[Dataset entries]
######
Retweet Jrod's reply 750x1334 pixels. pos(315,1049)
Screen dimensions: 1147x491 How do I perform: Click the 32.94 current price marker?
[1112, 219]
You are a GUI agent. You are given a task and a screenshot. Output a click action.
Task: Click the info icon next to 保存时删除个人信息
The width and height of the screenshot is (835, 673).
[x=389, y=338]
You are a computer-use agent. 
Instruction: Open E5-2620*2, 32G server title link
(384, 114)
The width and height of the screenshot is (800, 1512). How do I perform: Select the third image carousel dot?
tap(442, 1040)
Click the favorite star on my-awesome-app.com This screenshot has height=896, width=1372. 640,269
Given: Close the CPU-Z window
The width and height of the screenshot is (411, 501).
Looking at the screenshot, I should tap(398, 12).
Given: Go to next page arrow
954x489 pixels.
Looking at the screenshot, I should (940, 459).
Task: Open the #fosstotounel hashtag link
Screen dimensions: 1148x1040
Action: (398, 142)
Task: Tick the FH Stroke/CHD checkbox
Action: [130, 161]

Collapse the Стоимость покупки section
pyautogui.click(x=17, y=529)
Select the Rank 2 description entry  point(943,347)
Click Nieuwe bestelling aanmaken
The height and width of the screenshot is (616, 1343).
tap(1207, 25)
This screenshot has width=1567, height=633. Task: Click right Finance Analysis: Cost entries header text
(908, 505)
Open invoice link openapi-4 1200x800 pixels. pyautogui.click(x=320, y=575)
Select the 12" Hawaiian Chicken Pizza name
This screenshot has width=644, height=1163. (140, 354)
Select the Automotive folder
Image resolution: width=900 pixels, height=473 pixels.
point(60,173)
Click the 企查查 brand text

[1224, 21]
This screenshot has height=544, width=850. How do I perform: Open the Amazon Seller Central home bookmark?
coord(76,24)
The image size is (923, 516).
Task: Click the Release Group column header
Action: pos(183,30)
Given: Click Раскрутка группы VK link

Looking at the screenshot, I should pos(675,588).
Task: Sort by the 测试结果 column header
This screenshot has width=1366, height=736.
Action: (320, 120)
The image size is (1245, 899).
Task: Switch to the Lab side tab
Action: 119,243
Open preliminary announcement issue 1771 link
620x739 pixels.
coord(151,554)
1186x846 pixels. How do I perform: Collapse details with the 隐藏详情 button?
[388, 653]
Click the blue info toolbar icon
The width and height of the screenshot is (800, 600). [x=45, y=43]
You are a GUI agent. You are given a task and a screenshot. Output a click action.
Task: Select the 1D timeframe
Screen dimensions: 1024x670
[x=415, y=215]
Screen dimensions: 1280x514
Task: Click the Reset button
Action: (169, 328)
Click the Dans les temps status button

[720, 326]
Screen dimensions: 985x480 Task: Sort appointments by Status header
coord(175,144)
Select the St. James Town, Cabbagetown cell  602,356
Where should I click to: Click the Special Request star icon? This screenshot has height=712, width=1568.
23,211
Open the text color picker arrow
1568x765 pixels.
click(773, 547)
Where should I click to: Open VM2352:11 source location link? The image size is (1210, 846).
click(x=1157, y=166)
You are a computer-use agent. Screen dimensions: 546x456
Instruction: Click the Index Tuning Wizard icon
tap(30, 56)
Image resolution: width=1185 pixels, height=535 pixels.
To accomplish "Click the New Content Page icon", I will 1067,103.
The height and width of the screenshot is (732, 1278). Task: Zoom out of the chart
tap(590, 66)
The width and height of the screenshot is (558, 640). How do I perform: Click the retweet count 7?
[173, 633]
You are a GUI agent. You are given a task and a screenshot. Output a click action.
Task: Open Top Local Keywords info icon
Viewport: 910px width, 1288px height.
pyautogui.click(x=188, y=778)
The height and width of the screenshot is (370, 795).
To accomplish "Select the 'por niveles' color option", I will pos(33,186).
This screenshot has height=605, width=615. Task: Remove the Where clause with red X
######
• [About this task] Where the line containing "Image resolution: width=1185" appears in the records above, begin there and print every line through the last, exactly and with nothing else.

• [Written solution]
Image resolution: width=1185 pixels, height=535 pixels.
To accomplish "Click the New Content Page icon", I will 1067,103.
The height and width of the screenshot is (732, 1278). Task: Zoom out of the chart
tap(590, 66)
The width and height of the screenshot is (558, 640). How do I perform: Click the retweet count 7?
[173, 633]
You are a GUI agent. You are given a task and a screenshot. Output a click action.
Task: Open Top Local Keywords info icon
Viewport: 910px width, 1288px height.
pyautogui.click(x=188, y=778)
The height and width of the screenshot is (370, 795).
To accomplish "Select the 'por niveles' color option", I will pos(33,186).
This screenshot has height=605, width=615. Task: Remove the Where clause with red X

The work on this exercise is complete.